BEGIN Data to examine
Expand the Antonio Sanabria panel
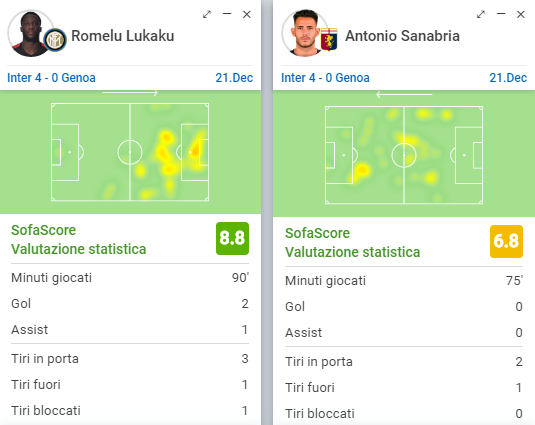The height and width of the screenshot is (425, 535). tap(481, 14)
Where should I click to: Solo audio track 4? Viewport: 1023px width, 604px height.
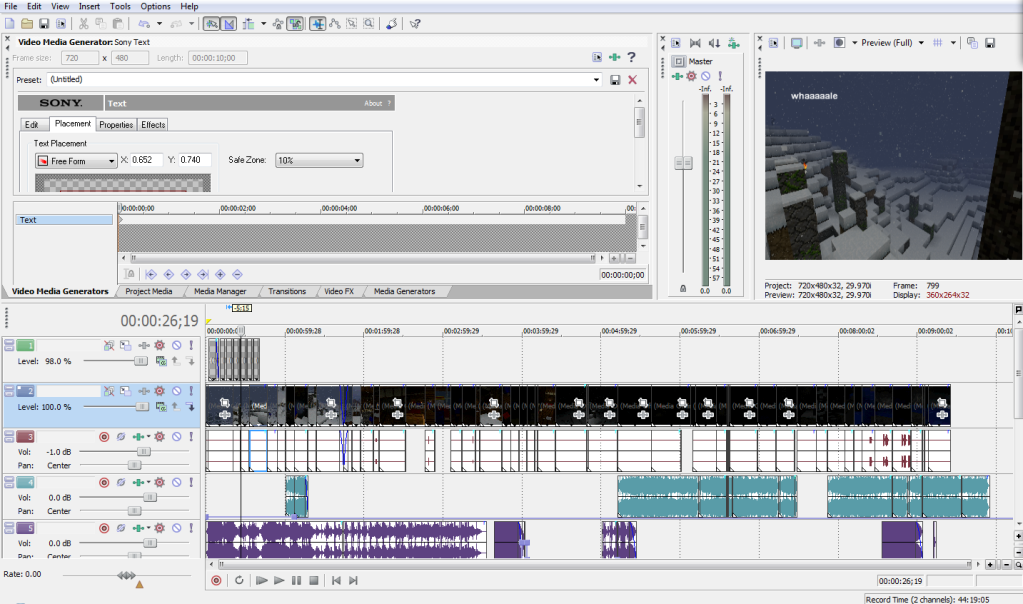(x=189, y=482)
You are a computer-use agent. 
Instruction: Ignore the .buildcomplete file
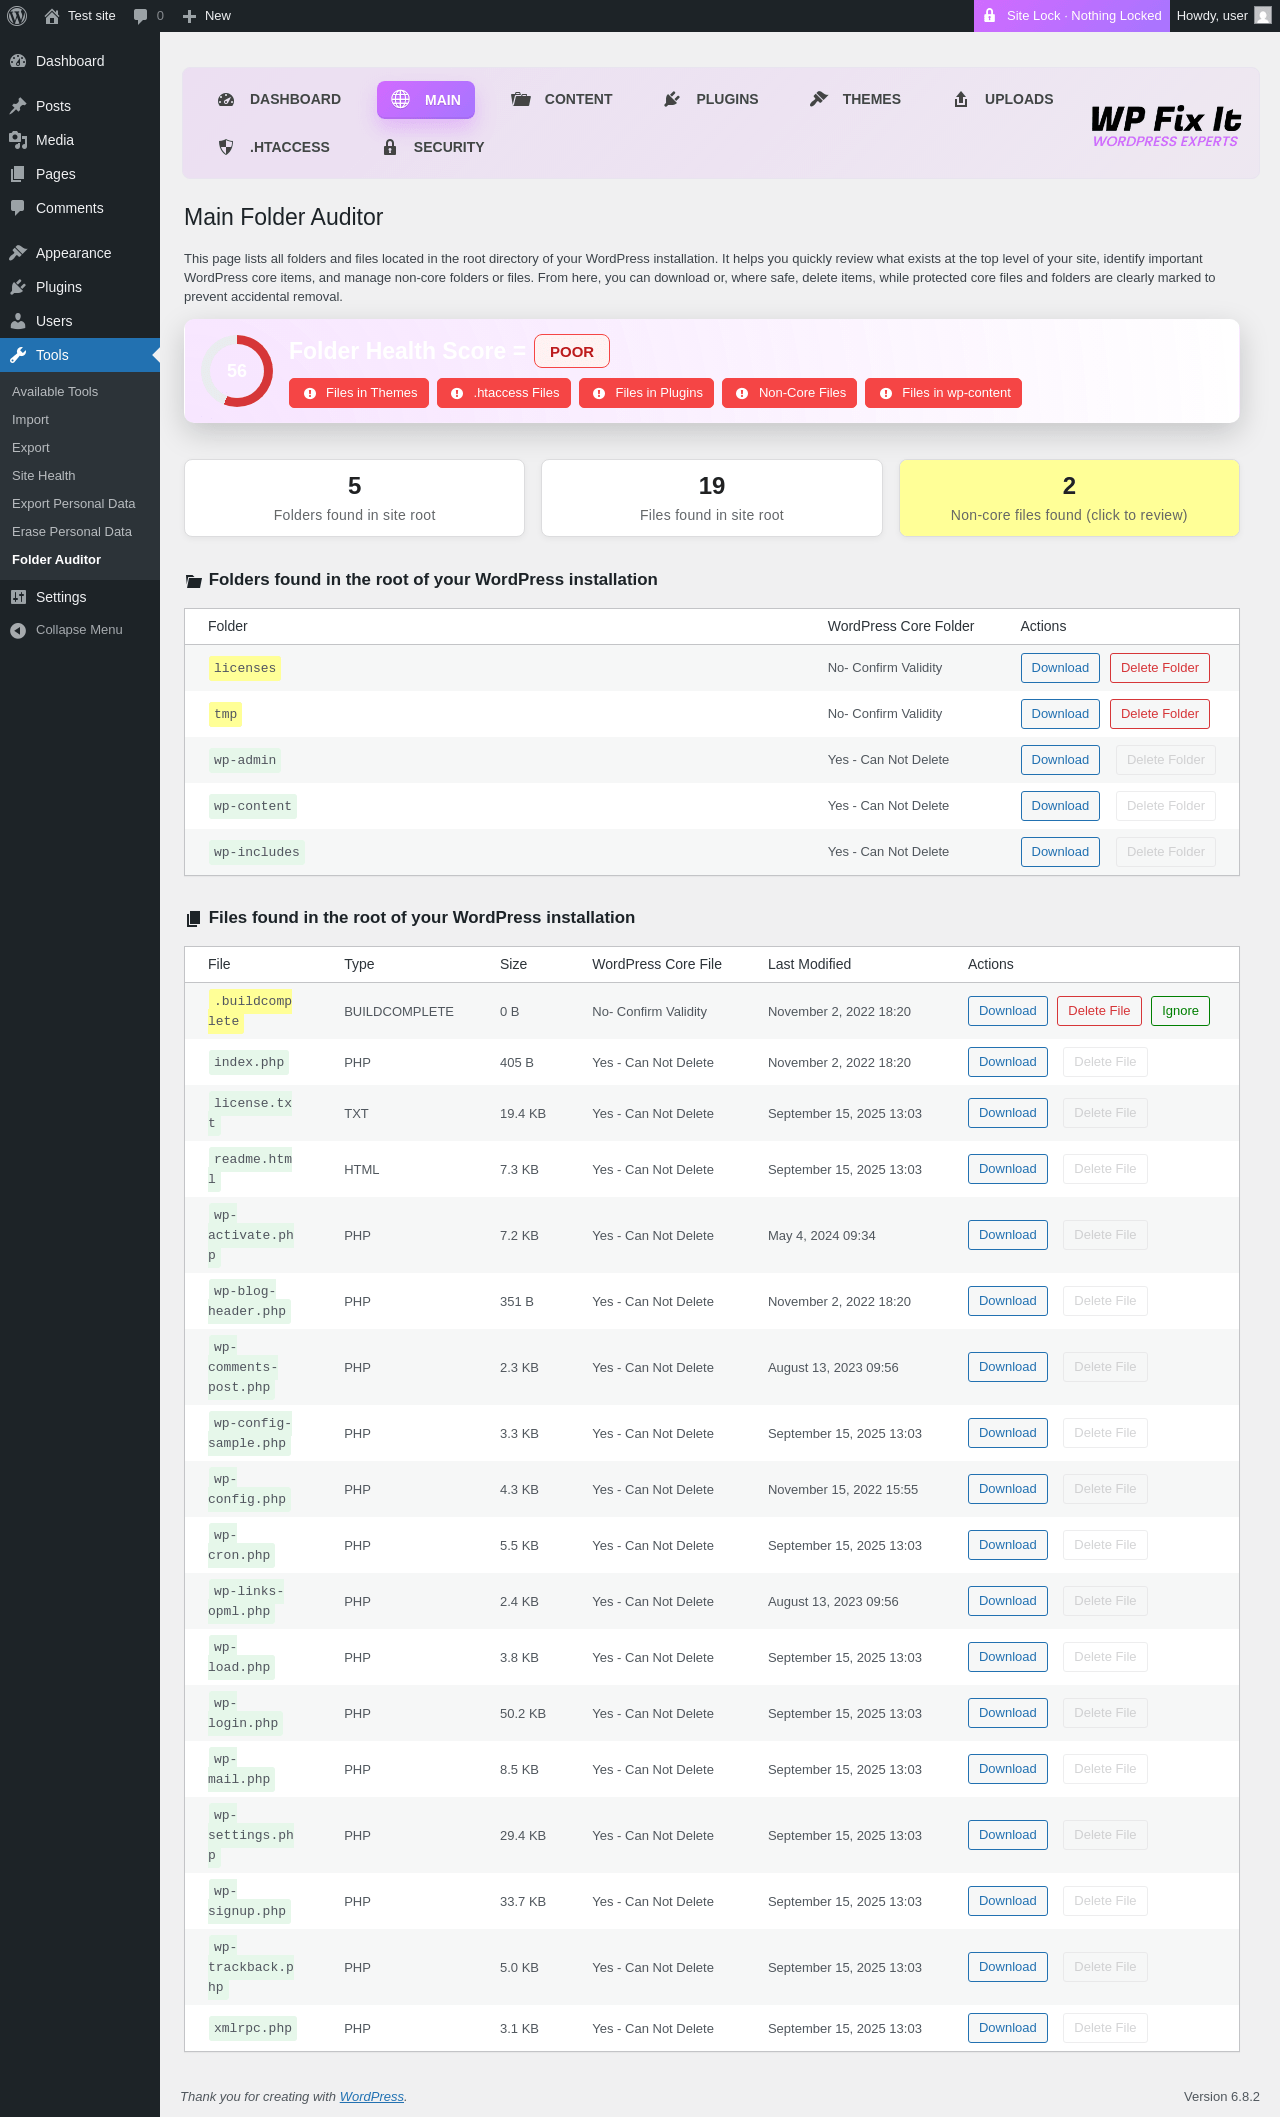(1180, 1011)
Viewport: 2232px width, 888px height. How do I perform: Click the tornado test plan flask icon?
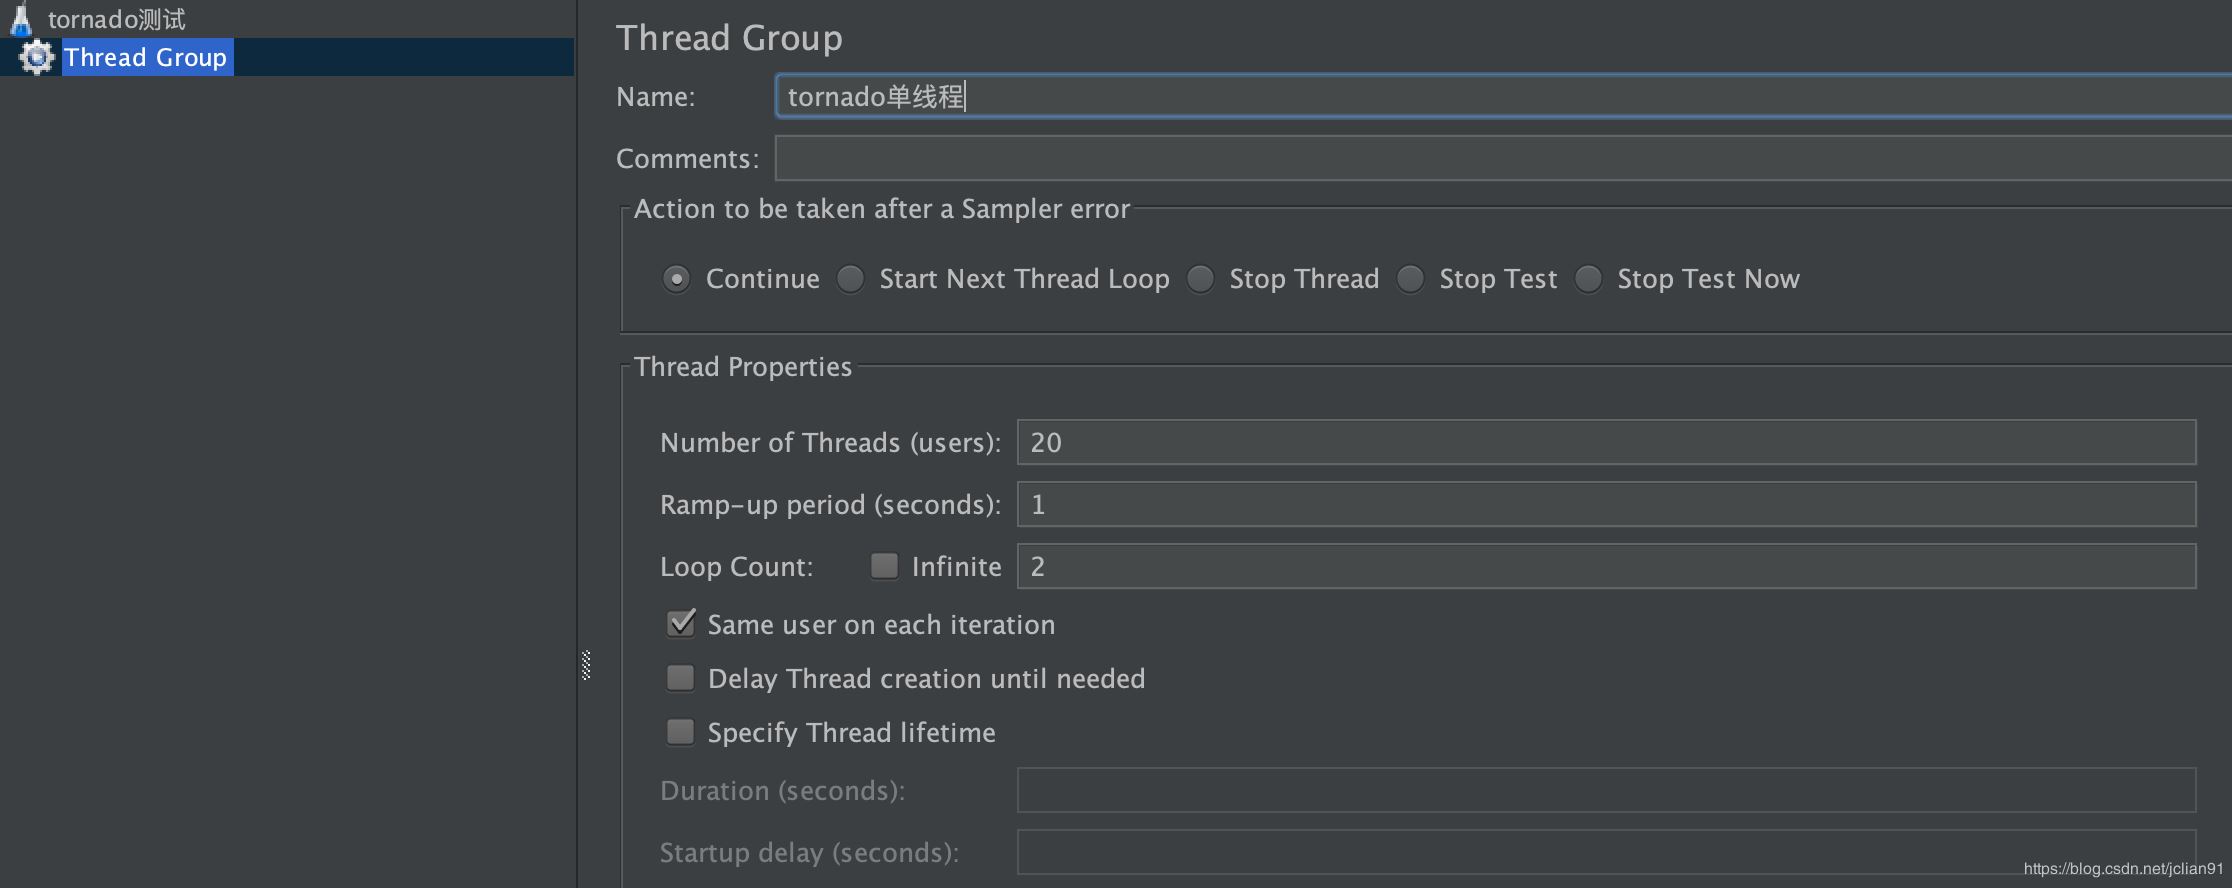(21, 20)
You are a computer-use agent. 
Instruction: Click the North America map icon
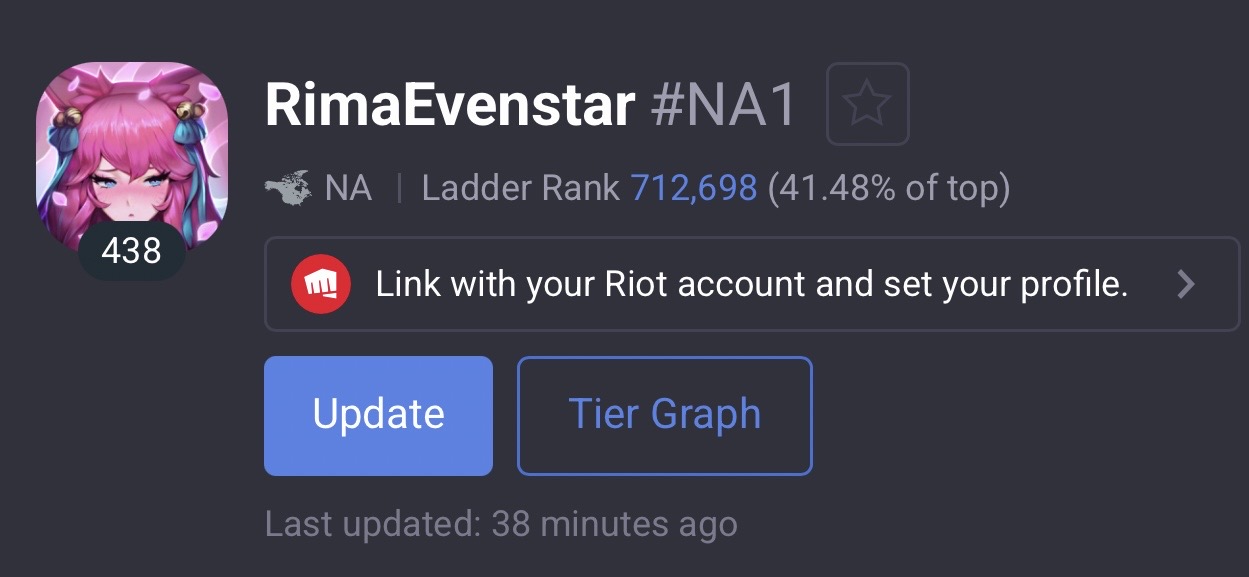(288, 188)
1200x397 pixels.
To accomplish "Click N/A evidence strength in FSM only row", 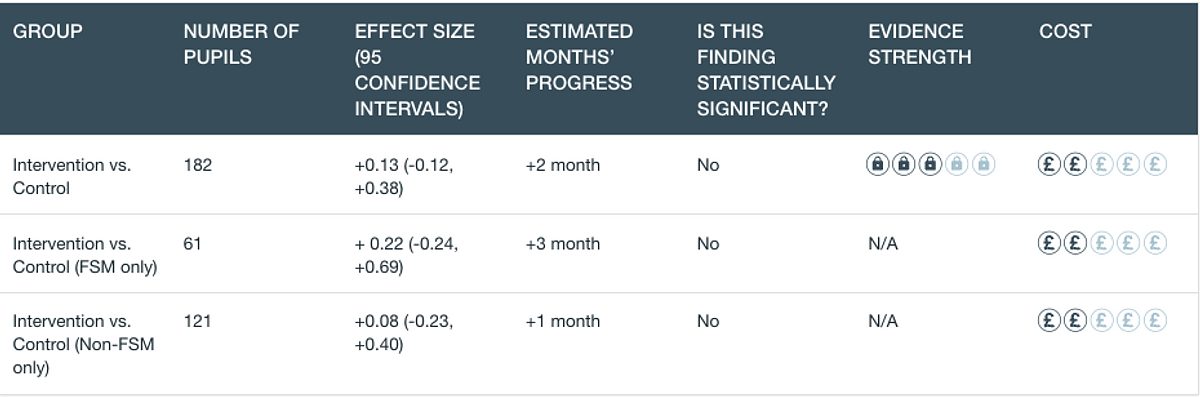I will [883, 243].
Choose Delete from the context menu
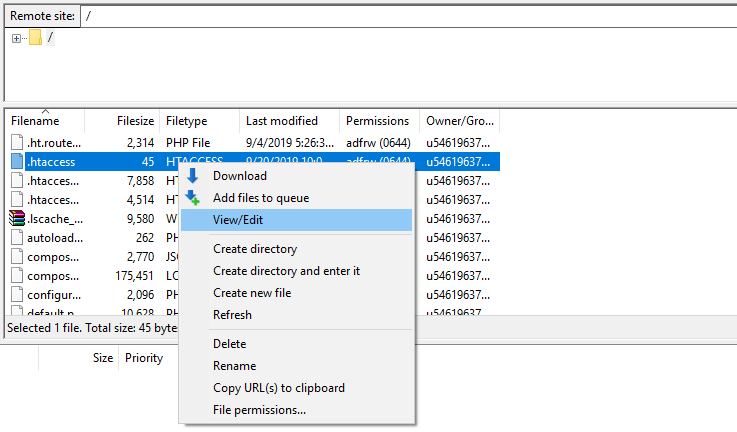737x432 pixels. tap(229, 344)
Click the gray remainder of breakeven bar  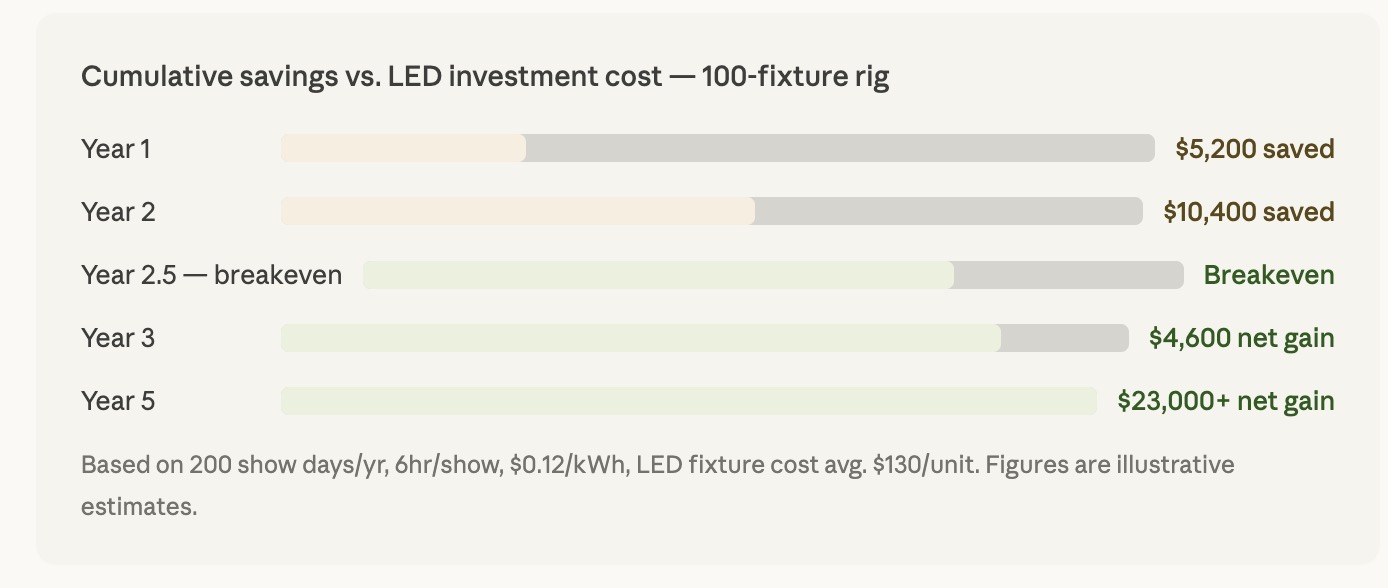coord(1068,275)
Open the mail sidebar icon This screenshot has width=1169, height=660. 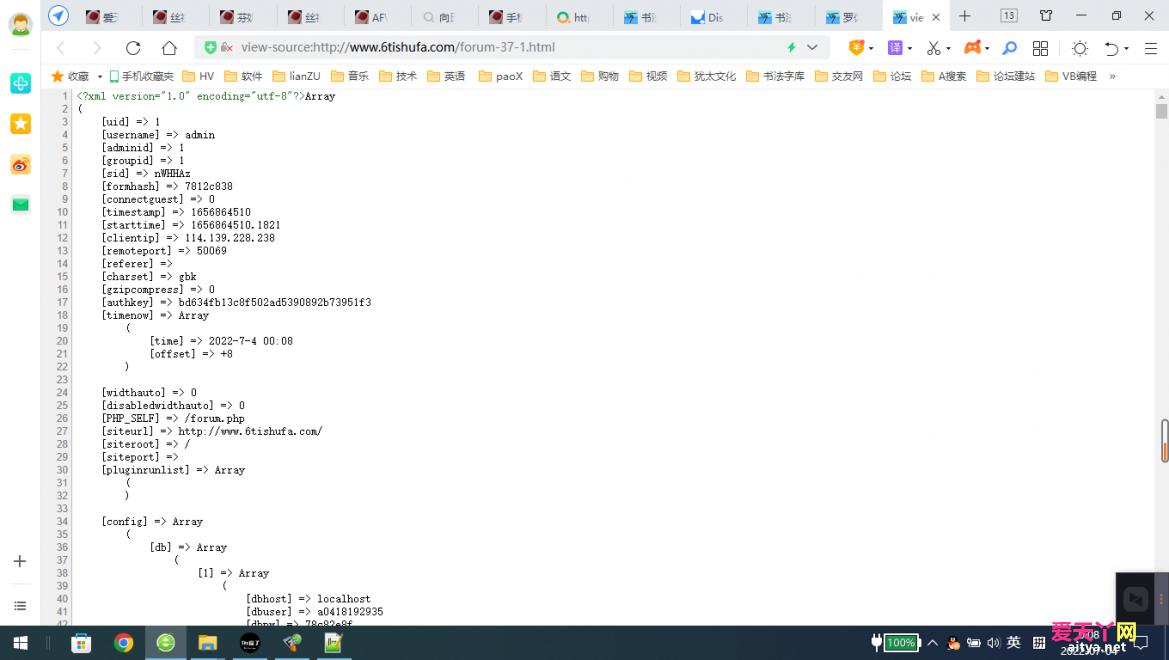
END Data to examine
● **Assigned task**: Everything between and including the line above containing "Instruction: Ignore the .buildcomplete file" and the line containing "1200x397 pixels." should be reproduced exactly, with pictures excluded.

● **Exercise output**:
Instruction: Ignore the .buildcomplete file
(1180, 1011)
Viewport: 2232px width, 888px height. How do I perform: Click the tornado test plan flask icon?
(21, 20)
You are a computer-use agent. 
Instruction: Click the North America map icon
(288, 188)
1200x397 pixels.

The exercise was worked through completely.